Teachers' notes—Dr Angus McEwan, oceanographer

Dr Angus McEwan

Contents

Introduction

Dr Angus McEwan was interviewed in 2011 for the Interviews with Australian Scientists series. By viewing the interviews in this series, or reading the transcripts and extracts, your students can begin to appreciate Australia's contribution to the growth of scientific knowledge and view science as a human endeavour. These interviews specifically tie into the Australian Curriculum sub-strand ‘Nature and development of science’.

The following summary of Dr McEwan’s career sets the context for the extract chosen for these teachers’ notes. The extract discusses two experiments performed by Dr McEwan; one which explained the phenomenon of the Quasi Biennial Oscillation and another which was simulating convection in clouds. Use the focus questions that accompany the extract to promote discussion among your students.

Summary of career

Angus McEwan was born in Alloa, Scotland in 1937. In 1947, after the early death of his father, Angus McEwan immigrated with his mother and three brothers to Melbourne, Australia. McEwan attended Upwey High School and then Melbourne High School finishing with a leaving certificate. Too young for university, McEwan completed a diploma in engineering at Caulfield Technical School. After his National Service, McEwan got a job at the Aeronautical Research Laboratories in Melbourne. A cadetship enabled him to extend his studies at the University of Melbourne where he graduated with a BEMech (Hons) (1960). McEwan was then awarded a Vacuum Oil Scholarship to complete his masters, MEngSc (1962). McEwan again went to work for the Aeronautical Research Laboratories on heat transfer problems.

A desire to change direction in his research found McEwan on his way to Cambridge with a CSIRO Fellowship and, later, a Public Service Board Scholarship. He graduated with a PhD in 1966 for his work on the distortion changes in turbulence as flow goes over a step. He also worked with the legendary Sir Geoffery (‘GI’) Taylor on liquid surfaces in electric fields. McEwan then returned to Australia and the Aeronautical Research Laboratories to work on hypersonic re-entry problems (1966-69). He then joined the CSIRO Division of Meteorological Physics (later Atmospheric Research) supported by a Queen Elizabeth II Fellowship (1969-71). In 1971 McEwan was appointed as a senior research scientist with the task of creating a geophysical fluid dynamics laboratory within this Division (1971-81). During this period, in 1975, McEwan was invited as a Rossby Fellow to the Woods Hole Oceanographic Institution, USA where he worked on internal waves. In 1981 McEwan was appointed to chief of the new CSIRO Division of Oceanography (1981-95) to be established in Hobart. Following his term as chief, McEwan served as senior science advisor to the Commonwealth Bureau of Meteorology (1995-2005).

In addition to his research, and several roles in the advancement of Australian marine science, McEwan was active in the UNESCO Intergovernmental Oceanographic Commission (IOC). He served in a number of capacities including; Australian delegate to the (IOC) (1982-2004), member (1982-90) and then chairman (1987-90) of the IOC Committee on Climatic Changes and the Ocean, representative of the Global Ocean Observing System (GOOS) steering committee (1995-2003), chairman of the Intergovernmental GOOS committee (1998-2001) and chair of the Oceanographic Data Exchange Policy group (2001-02).

[WHAT TO WORK ON]:
1. Do the teachers' notes on Angus McEwan agree with each of these statements? For each, answer yes or no and quote the deciding words. (a) McEwan was born in Melbourne. (b) McEwan graduated with a PhD in 1966. (c) McEwan chaired the IOC Committee on Climatic Changes and the Ocean from 1982 to 1990.
2. Can you set down, word for word, the part of the teachers' notes on Angus McEwan starting with "Teachers' notes—Dr Angus" and going on through "development of science’."?

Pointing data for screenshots
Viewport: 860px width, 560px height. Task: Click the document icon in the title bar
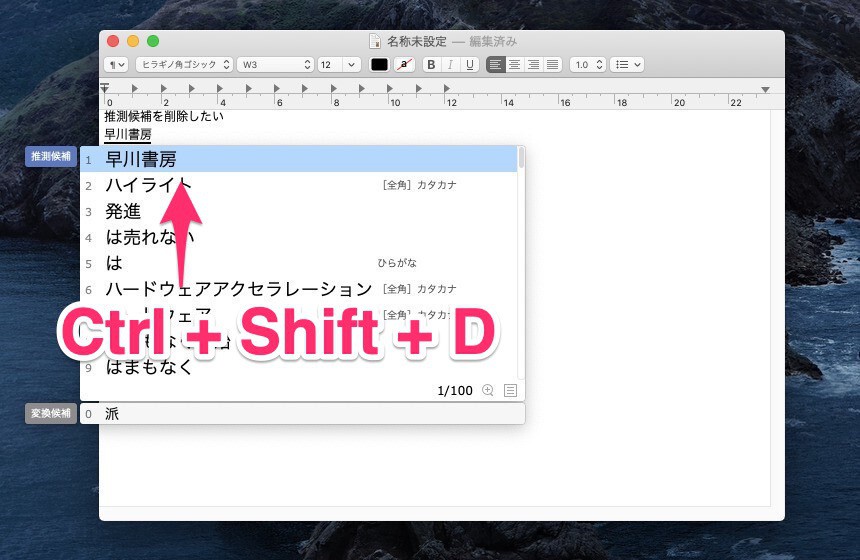[x=375, y=41]
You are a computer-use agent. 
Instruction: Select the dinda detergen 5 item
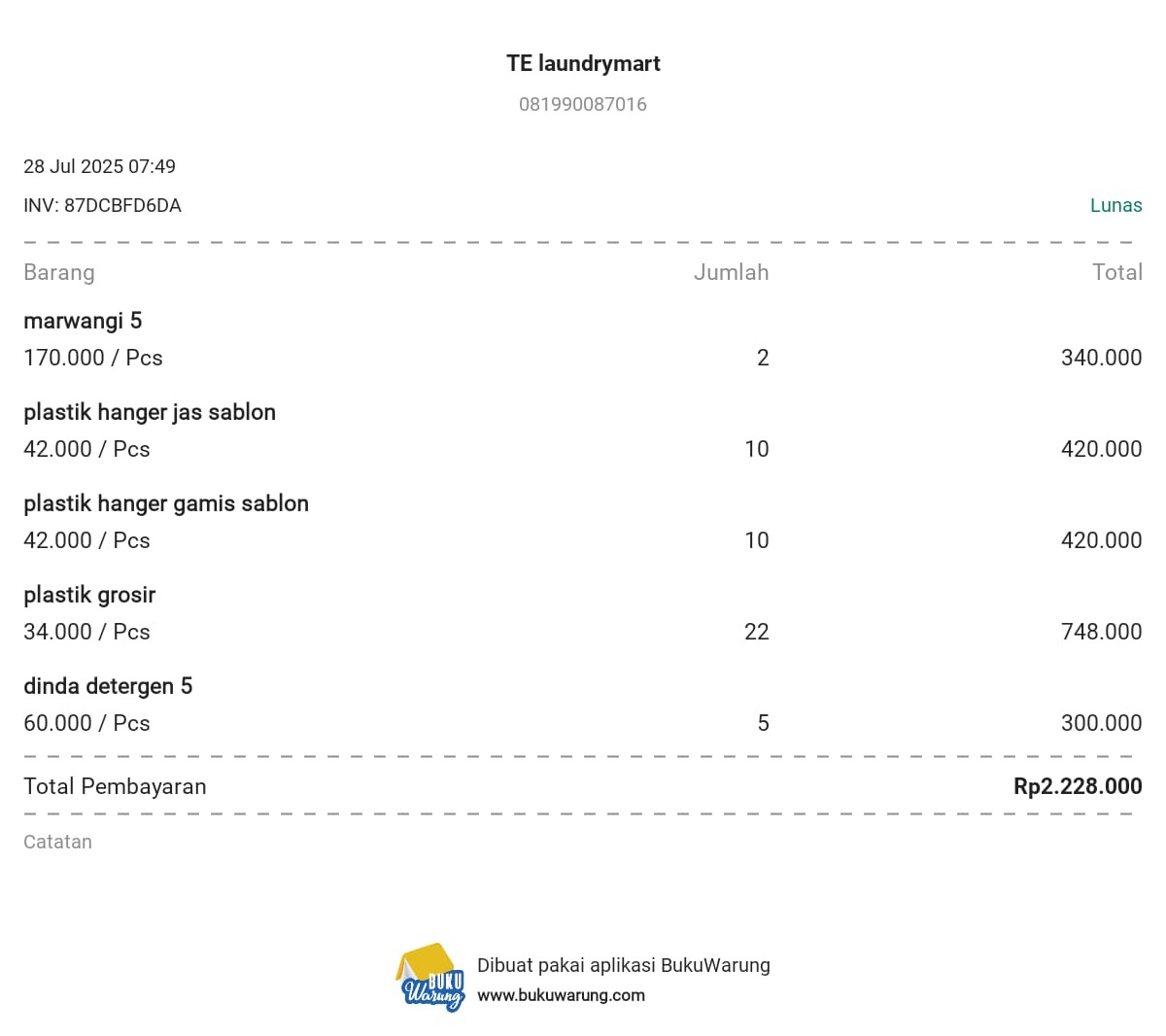coord(108,686)
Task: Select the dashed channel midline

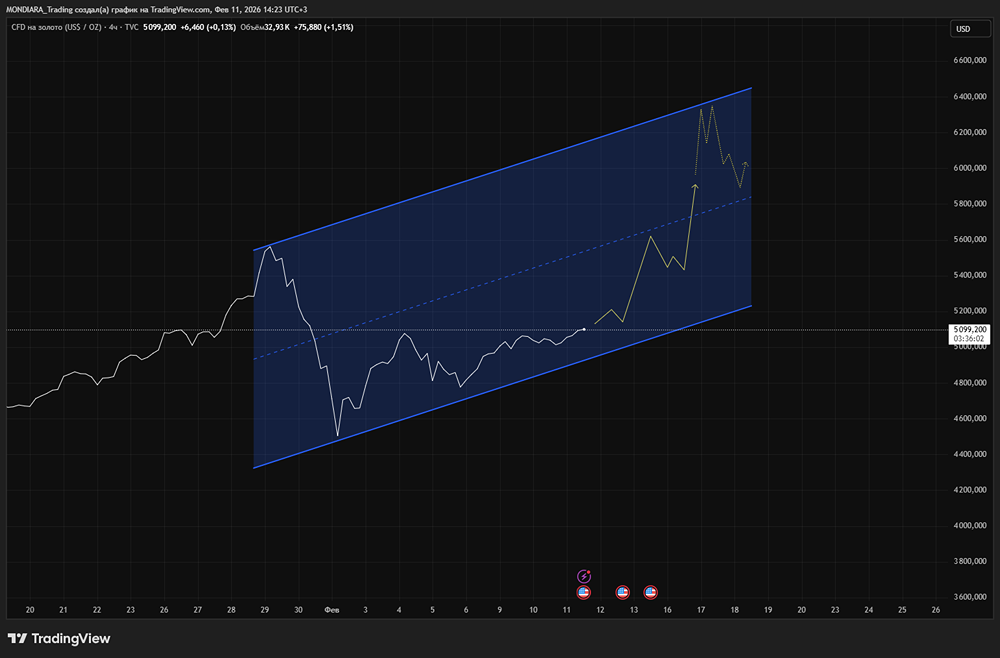Action: coord(500,277)
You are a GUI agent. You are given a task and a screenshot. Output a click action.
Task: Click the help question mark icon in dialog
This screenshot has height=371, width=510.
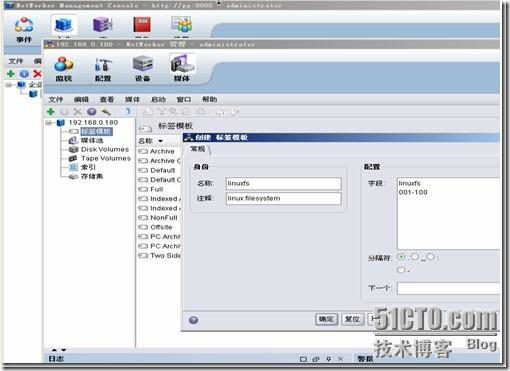193,320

[PER-TASK OUTPUTS]:
1.
(a) No: "Angus McEwan was born in Alloa, Scotland in 1937."
(b) Yes: "He graduated with a PhD in 1966"
(c) No: "member (1982-90) and then chairman (1987-90) of the IOC Committee on Climatic Changes and the Ocean"

2.
Teachers' notes—Dr Angus McEwan, oceanographer

Dr Angus McEwan

Contents

Introduction

Dr Angus McEwan was interviewed in 2011 for the Interviews with Australian Scientists series. By viewing the interviews in this series, or reading the transcripts and extracts, your students can begin to appreciate Australia's contribution to the growth of scientific knowledge and view science as a human endeavour. These interviews specifically tie into the Australian Curriculum sub-strand ‘Nature and development of science’.